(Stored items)
__________________________________________________

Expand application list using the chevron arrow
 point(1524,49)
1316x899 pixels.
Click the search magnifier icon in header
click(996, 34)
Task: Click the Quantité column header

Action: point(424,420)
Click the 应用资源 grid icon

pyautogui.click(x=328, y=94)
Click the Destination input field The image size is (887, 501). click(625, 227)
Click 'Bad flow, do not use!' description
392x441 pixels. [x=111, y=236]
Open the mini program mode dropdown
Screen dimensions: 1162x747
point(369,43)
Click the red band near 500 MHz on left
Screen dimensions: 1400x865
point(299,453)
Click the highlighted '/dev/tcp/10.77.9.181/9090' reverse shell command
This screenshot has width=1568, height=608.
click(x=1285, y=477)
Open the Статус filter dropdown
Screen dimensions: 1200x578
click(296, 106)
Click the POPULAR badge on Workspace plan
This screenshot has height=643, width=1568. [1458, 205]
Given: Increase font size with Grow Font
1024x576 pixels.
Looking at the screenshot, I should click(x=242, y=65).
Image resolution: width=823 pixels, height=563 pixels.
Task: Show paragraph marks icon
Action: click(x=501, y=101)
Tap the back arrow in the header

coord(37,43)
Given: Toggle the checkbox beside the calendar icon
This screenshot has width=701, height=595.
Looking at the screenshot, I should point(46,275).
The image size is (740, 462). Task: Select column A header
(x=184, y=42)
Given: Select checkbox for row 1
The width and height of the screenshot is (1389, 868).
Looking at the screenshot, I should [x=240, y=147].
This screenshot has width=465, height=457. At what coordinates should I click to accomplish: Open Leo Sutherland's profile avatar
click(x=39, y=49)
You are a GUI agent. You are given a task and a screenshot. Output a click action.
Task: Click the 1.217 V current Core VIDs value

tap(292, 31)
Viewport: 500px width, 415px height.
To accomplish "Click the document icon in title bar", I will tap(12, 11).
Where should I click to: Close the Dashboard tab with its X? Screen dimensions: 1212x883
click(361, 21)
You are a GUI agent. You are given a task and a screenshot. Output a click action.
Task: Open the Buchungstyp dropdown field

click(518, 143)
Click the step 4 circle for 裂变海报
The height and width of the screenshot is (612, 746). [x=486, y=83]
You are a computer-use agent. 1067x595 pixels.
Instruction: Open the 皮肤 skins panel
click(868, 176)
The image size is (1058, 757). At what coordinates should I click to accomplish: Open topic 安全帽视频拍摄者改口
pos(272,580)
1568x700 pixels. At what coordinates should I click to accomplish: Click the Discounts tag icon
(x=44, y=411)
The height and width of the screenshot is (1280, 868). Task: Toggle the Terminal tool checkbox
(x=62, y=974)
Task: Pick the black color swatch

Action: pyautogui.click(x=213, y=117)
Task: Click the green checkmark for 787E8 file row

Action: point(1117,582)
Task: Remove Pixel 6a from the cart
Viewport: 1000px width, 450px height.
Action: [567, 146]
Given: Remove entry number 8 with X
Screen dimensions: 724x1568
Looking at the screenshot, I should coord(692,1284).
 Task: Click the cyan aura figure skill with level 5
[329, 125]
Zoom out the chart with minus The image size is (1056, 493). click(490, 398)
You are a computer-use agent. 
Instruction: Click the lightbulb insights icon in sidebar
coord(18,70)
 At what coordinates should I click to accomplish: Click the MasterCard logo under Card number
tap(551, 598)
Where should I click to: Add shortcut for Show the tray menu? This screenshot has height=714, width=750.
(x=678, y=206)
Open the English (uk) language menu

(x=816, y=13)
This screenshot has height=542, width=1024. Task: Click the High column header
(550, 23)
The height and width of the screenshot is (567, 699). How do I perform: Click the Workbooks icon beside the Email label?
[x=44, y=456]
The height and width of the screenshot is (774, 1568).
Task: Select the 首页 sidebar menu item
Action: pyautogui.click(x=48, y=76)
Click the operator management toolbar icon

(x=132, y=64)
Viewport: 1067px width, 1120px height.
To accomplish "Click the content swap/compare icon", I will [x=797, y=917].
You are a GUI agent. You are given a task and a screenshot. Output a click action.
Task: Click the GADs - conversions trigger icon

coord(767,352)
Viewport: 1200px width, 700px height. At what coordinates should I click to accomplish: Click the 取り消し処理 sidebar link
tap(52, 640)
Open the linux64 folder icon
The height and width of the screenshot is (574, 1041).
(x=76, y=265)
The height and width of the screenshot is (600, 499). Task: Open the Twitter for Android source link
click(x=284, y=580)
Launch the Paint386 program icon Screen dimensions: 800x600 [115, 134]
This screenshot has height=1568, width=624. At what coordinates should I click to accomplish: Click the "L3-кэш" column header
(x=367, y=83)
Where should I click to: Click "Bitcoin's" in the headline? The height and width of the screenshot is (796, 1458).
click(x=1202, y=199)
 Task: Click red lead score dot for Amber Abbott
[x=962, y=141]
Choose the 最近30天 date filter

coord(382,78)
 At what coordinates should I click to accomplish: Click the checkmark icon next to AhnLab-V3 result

__________________________________________________

### PROBLEM TO SOLVE
Reproduce, exactly as they stand in the data above, the lines from the one that holds "under Card number" to the one that holds "Launch the Paint386", inclusive.

### ANSWER AREA
 At what coordinates should I click to accomplish: Click the MasterCard logo under Card number
tap(551, 598)
Where should I click to: Add shortcut for Show the tray menu? This screenshot has height=714, width=750.
(x=678, y=206)
Open the English (uk) language menu

(x=816, y=13)
This screenshot has height=542, width=1024. Task: Click the High column header
(550, 23)
The height and width of the screenshot is (567, 699). How do I perform: Click the Workbooks icon beside the Email label?
[x=44, y=456]
The height and width of the screenshot is (774, 1568).
Task: Select the 首页 sidebar menu item
Action: pyautogui.click(x=48, y=76)
Click the operator management toolbar icon

(x=132, y=64)
Viewport: 1067px width, 1120px height.
To accomplish "Click the content swap/compare icon", I will [x=797, y=917].
You are a GUI agent. You are given a task and a screenshot. Output a click action.
Task: Click the GADs - conversions trigger icon

coord(767,352)
Viewport: 1200px width, 700px height. At what coordinates should I click to accomplish: Click the 取り消し処理 sidebar link
tap(52, 640)
Open the linux64 folder icon
The height and width of the screenshot is (574, 1041).
(x=76, y=265)
The height and width of the screenshot is (600, 499). Task: Open the Twitter for Android source link
click(x=284, y=580)
Launch the Paint386 program icon Screen dimensions: 800x600 [115, 134]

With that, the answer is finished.